The Democratic Party's hold on Minnesota is formidable, in part because the state-level party merged with the Farmer-Labor Party long ago to create a populist powerhouse. "Republicans have not won Minnesota’s electoral votes since 1972. No Republican candidate running for a U.S. Senate seat or the governorship has won more than 50 percent of the vote since Arne Carlson in 1994," Reid Wilson reports for The Hill. "President Trump lost Minnesota by just 45,000 votes in 2016, the closest any Republican has come to winning the state since Ronald Reagan’s re-election bid in 1984. Trump became the first Republican to win parts of Minnesota’s Iron Range, like Itasca County in the northeast corner of the state, since Herbert Hoover in 1928." Trump won 19 Minnesota counties that went for Obama in 2008 and 2012.
The big problem for the DFL Party: Rural people worry that it doesn't care enough about blue-collar workers and farmers. Obama limited copper and nickel mining in the Iron Range, and Democratic Gov. Mark Dayton signed a law requiring farmers to leave a buffer of up to 50 feet between fields and waterways to limit fertilizers pollution, reducing the land cash-strapped farmers could use. "You’ve lost productivity, the ability to raise a crop," Kevin Paap, a fourth-generation corn and soybean farmer in Blue Earth County and the president of the state Farm Bureau, told Wilson. "Many feel like it was a taking."

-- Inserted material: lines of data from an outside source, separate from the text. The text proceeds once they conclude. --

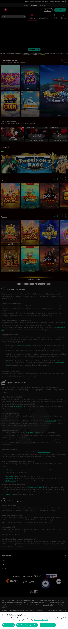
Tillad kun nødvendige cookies (27, 625)
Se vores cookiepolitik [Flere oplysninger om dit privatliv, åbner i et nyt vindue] (41, 620)
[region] (34, 620)
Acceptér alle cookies (48, 625)
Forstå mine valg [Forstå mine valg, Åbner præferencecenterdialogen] (8, 625)
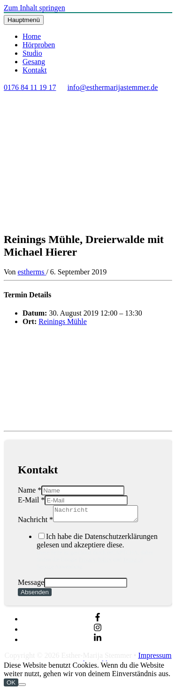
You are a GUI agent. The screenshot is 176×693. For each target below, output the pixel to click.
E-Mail (31, 500)
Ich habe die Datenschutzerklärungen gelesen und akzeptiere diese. (97, 554)
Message (31, 585)
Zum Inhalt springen (34, 8)
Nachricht (35, 522)
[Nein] (22, 687)
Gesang (34, 62)
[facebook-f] (97, 622)
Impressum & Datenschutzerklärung (111, 662)
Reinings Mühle (62, 321)
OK (11, 685)
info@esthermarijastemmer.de (112, 87)
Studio (32, 53)
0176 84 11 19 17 (30, 87)
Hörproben (39, 45)
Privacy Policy (95, 562)
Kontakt (35, 70)
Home (32, 36)
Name (29, 490)
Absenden (35, 594)
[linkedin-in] (97, 642)
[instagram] (97, 632)
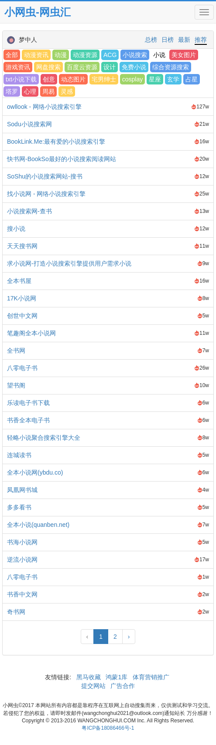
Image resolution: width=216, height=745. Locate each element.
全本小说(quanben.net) (38, 524)
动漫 (61, 54)
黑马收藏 (89, 677)
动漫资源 (85, 54)
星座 (155, 79)
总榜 (151, 39)
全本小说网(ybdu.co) (35, 472)
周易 (48, 91)
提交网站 (94, 685)
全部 (12, 54)
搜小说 (16, 228)
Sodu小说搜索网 (29, 124)
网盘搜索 (48, 67)
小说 (159, 54)
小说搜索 (135, 54)
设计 (109, 67)
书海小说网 (22, 542)
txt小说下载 (21, 79)
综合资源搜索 (170, 67)
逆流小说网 (22, 559)
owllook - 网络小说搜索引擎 (44, 106)
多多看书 (19, 507)
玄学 (173, 79)
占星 (191, 79)
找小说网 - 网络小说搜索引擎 (46, 193)
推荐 (201, 39)
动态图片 (73, 79)
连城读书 (19, 455)
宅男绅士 (104, 79)
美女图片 (183, 54)
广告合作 (122, 685)
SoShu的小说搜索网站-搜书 (44, 176)
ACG (110, 54)
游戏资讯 (18, 67)
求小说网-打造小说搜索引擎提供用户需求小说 (69, 263)
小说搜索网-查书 (29, 211)
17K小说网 (21, 298)
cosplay (132, 79)
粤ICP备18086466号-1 (108, 728)
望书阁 (16, 385)
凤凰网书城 (22, 489)
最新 (184, 39)
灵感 (67, 91)
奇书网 (16, 611)
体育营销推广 (151, 677)
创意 (49, 79)
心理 (30, 91)
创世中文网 (22, 315)
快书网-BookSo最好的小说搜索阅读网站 (61, 158)
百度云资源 (82, 67)
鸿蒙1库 (117, 677)
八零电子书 (22, 367)
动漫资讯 (36, 54)
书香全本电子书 (28, 420)
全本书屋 (19, 280)
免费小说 (134, 67)
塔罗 (12, 91)
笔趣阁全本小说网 (31, 333)
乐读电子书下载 (28, 402)
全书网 (16, 350)
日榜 (167, 39)
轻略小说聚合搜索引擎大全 (43, 437)
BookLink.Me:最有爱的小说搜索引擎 (56, 141)
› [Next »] (129, 636)
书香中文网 (22, 594)
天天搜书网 (22, 246)
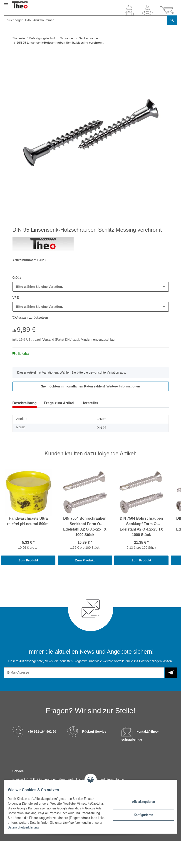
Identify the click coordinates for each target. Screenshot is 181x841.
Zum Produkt (28, 560)
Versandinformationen (108, 779)
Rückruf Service (94, 731)
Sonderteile (67, 779)
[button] (129, 10)
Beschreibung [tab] (24, 403)
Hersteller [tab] (90, 403)
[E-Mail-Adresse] (84, 672)
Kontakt (18, 779)
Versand (48, 339)
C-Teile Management (42, 779)
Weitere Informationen (123, 386)
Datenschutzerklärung (74, 827)
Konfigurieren (140, 815)
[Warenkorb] (166, 10)
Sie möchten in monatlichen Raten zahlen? (90, 386)
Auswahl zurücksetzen (30, 317)
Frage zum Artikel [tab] (59, 403)
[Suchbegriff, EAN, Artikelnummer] (85, 20)
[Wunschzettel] (147, 10)
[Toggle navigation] (6, 3)
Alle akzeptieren (140, 802)
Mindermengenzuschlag (98, 339)
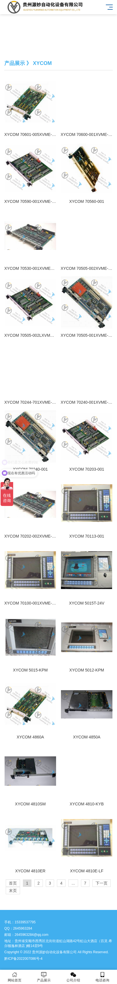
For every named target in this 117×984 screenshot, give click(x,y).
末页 (13, 890)
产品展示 (43, 977)
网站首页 (14, 977)
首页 (13, 883)
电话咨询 (102, 977)
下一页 (102, 883)
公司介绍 (73, 977)
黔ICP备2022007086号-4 (23, 959)
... (73, 883)
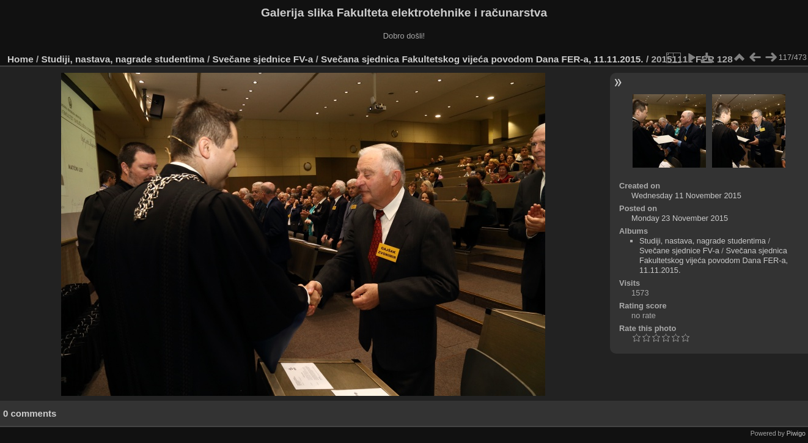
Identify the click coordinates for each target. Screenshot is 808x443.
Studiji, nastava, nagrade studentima (123, 59)
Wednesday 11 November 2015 (686, 195)
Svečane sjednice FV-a (262, 59)
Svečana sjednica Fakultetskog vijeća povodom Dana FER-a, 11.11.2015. (482, 59)
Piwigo (796, 433)
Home (20, 59)
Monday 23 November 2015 (679, 218)
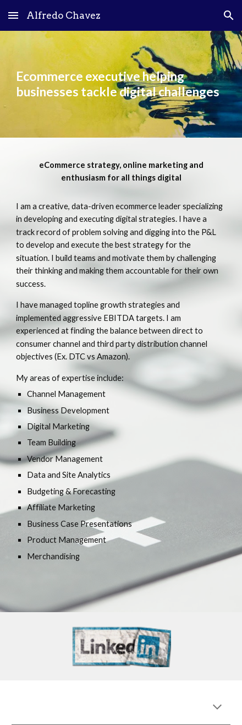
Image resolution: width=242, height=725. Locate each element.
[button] (13, 15)
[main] (121, 84)
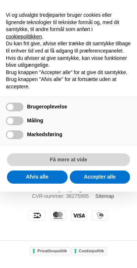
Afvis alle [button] (37, 177)
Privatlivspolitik (52, 251)
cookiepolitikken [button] (24, 36)
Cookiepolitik (91, 251)
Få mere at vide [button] (68, 159)
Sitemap (104, 196)
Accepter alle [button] (100, 177)
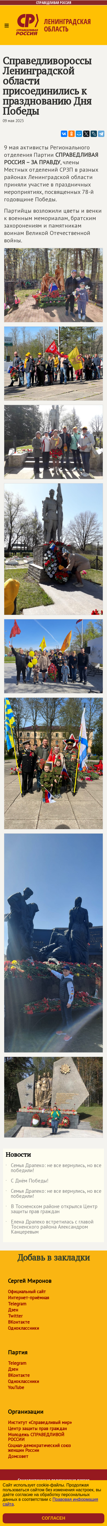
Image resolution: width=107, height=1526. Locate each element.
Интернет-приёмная (28, 1297)
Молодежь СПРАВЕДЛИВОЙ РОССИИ (36, 1437)
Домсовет (18, 1456)
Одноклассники (23, 1328)
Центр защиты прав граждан (37, 1428)
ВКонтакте (19, 1322)
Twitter (15, 1316)
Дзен (13, 1309)
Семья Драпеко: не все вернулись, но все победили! (53, 1168)
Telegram (17, 1303)
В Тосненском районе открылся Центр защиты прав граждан (51, 1209)
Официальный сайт (27, 1291)
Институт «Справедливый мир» (40, 1422)
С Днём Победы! (27, 1181)
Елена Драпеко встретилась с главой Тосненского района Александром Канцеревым (49, 1227)
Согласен (53, 1518)
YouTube (16, 1387)
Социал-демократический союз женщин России (39, 1448)
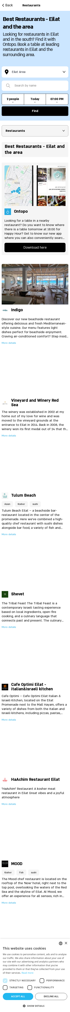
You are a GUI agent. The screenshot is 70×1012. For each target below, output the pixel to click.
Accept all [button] (18, 996)
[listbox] (61, 943)
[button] (35, 1006)
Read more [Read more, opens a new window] (27, 972)
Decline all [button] (51, 996)
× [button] (65, 943)
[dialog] (35, 975)
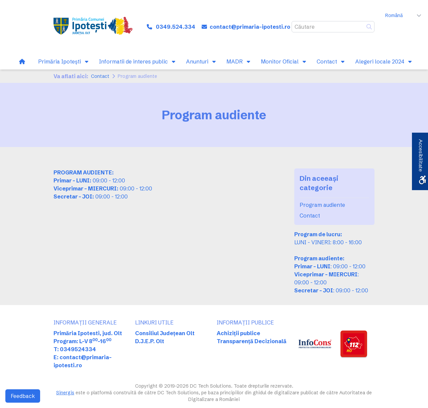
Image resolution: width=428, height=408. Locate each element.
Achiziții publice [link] (238, 333)
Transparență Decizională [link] (252, 341)
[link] (93, 27)
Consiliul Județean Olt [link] (165, 333)
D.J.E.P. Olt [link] (149, 341)
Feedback (23, 396)
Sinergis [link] (65, 393)
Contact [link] (100, 76)
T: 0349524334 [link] (75, 349)
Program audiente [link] (322, 204)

"The far left is trying to stop [blue collar] jobs. You can't tell people you're for them when your party is trying to take away jobs," Jason George, business manager of the International Union of Operating Engineers Local 49, a mining union, told Wilson. "Minnesota is emblematic of the problem that Democrats have around the rest of the country." The DFL, he said, "has abandoned the F and the L."